Sachant qu’en Allemagne de nombreux Juifs se sont convertis au cours du temps et ont pu épouser un conjoint non juif, notamment au XIXe siècle, beaucoup d’Allemands au type germanique peuvent avoir un ancêtre juif si l’on remonte assez loin. Cela pourrait être le cas d’Eva Braun, à supposer que les cheveux en question aient bien été les siens – ce qui est loin d’être prouvé. Et qu’est-ce que cela changerait ?

On sait que les parents d’Eva Braun étaient des catholiques convaincus et que celle-ci fut élève dans une école catholique, puis passa un an dans un couvent.

En fait, l’idée qu’Hitler aurait pu se mettre en ménage avec une « non aryenne » est déjà assez stupide. Par ailleurs, Eva Braun était forcément au courant de la « solution finale » et cela ne l’aura jamais empêchée de dormir, ni de lier son destin à celui du plus haut responsable de cette effroyable folie criminelle.

Dans le meilleur des cas, la rumeur des « origines juives » d’Eva Braun reflète un goût malsain pour les paradoxes improbables, mais elle peut tout aussi bien participer, de façon pas si innocente, d’une certaine forme de banalisation du nazisme et de la Shoah (voir mes articles concernant Hitler et d’autres nazis).


Sources : Abbott E., Une histoire des maîtresses, (Fides, Montréal, 2007, p. 306) ; genealogie.schirrhein-schirrhoffen.fr ; Jew Or Not Jew ; Spartacus, sur Ilse Braun ; Spartacus, sur Gretl Braun ; Wikipedia, sur Eva Braun.

dimanche 21 octobre 2018

S’il s’était vraiment appelé Gutenberg, aurait-il été juif ?

Qui croit que Gutenberg était juif ? Le politologue pakistanais Farrukh Saleem, par exemple, qui a dressé une liste de personnalités juives dans laquelle il s’est également fourvoyé concernant Charles Bronson ainsi que Sandra Bullock.

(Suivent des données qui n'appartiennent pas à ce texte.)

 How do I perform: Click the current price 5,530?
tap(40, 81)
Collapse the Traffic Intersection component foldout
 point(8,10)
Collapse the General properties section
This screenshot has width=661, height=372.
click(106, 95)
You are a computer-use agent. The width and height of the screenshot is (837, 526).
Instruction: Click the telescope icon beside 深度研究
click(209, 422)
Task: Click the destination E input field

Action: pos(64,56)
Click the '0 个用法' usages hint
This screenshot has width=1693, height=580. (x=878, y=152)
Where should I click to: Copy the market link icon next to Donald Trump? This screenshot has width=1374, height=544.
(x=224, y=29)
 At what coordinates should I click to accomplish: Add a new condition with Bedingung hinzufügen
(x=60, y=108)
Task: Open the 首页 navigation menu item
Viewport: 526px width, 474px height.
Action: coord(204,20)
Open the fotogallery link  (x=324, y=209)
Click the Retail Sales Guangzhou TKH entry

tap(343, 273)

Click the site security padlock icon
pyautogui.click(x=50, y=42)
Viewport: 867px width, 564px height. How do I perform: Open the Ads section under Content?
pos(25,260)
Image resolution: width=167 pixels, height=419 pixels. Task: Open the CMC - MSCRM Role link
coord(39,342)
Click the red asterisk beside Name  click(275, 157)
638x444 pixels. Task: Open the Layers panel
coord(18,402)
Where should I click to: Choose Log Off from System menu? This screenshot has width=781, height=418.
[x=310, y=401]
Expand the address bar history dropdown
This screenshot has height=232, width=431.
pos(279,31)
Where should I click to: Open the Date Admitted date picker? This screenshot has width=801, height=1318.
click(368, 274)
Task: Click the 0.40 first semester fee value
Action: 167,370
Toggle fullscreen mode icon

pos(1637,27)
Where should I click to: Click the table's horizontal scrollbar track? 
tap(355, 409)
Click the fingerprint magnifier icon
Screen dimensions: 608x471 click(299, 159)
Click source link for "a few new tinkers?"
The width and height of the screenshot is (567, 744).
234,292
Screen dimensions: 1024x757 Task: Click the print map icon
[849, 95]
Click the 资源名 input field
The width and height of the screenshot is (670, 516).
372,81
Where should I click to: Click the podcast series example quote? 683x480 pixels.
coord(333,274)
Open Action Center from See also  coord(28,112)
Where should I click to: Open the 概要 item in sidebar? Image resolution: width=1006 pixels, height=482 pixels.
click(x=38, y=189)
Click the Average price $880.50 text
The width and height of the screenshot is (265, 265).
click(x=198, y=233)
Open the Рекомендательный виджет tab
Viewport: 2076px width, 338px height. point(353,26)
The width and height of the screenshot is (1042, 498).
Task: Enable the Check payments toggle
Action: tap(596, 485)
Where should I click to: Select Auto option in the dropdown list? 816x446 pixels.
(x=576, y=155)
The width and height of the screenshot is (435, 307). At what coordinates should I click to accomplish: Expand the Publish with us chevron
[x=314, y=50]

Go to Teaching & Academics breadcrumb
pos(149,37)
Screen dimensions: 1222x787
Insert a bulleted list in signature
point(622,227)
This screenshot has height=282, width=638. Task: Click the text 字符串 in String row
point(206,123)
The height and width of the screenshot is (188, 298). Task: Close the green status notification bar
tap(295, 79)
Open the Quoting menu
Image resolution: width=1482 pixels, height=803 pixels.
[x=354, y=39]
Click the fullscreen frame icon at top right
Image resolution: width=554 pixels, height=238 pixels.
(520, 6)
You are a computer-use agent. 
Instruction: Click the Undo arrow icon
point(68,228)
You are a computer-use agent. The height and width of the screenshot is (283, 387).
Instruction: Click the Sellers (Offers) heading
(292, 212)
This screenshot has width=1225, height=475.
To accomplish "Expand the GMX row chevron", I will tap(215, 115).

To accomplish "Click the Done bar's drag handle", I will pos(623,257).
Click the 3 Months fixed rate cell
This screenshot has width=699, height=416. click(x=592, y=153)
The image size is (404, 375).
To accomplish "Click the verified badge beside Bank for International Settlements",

Mais il n’est certainement pas le seul. Il y a des gens qui s’imaginent que quiconque porte un nom germanique en « -berg » est juif. Par ailleurs, il existe effectivement des Juifs qui s’appellent Gutenberg.

S’il existe des Juifs qui s’appellent Gutenberg, c’est peut-être parce qu’un de leurs ancêtres s’était choisi ce nom par admiration pour un homme célèbre, comme d’autres choisirent un jour de s’appeler Schiller ou Lessing. Ou bien, c’est peut-être parce que ce nom qui signifie la bonne montagne avait de bonnes chances d’échoir un jour à un Juif, comme une foule d’autres noms du même genre commençant par « Gut- » ou se terminant par « -berg »...

Mais si l’inventeur de l’imprimerie est entré dans l’histoire sous ce nom (autrefois francisé en Gutemberg, voire Guttemberg, de même que son prénom était francisé en Jean), en réalité il ne s’appelait pas Gutenberg.

Il s’appelait Johannes Gensfleisch zur Laden zum Gutenberg. Autant dire que son patronyme était Gensfleisch, et que Gutenberg n’était finalement qu’un surnom.

Son père s’appelait Friele Gensfleisch zur Laden ; sa mère s’appelait Else Wirich.

Gutenberg était issu d’une famille de patriciens. Son père exerçait à Mayence la fonction de maître des monnaies auprès de l’archevêque local. Il est supposé que Gutenberg avait étudié notamment la littérature et la théologie (chrétienne).

Par ailleurs, il semblerait qu’il ait été baptisé dans l’église Saint-Christophe proche de sa maison natale.

En 1465, il fut anobli par l’archevêque de Mayence, Adolphe II de Nassau.

J’ai déjà fait valoir que même si les Goldberg actuels étaient tous juifs (ce qui resterait à prouver), Johann Gottlieb Goldberg, qui vécut il y a trois siècles, ne l’était pas. De même, on admettra que, quand bien même tous les Gutenberg actuels seraient juifs, rien n’indique que Johannes Gensfleisch alias Gutenberg aurait pu l’être.


Sources : iletaitunehistoire.com, Wikipedia.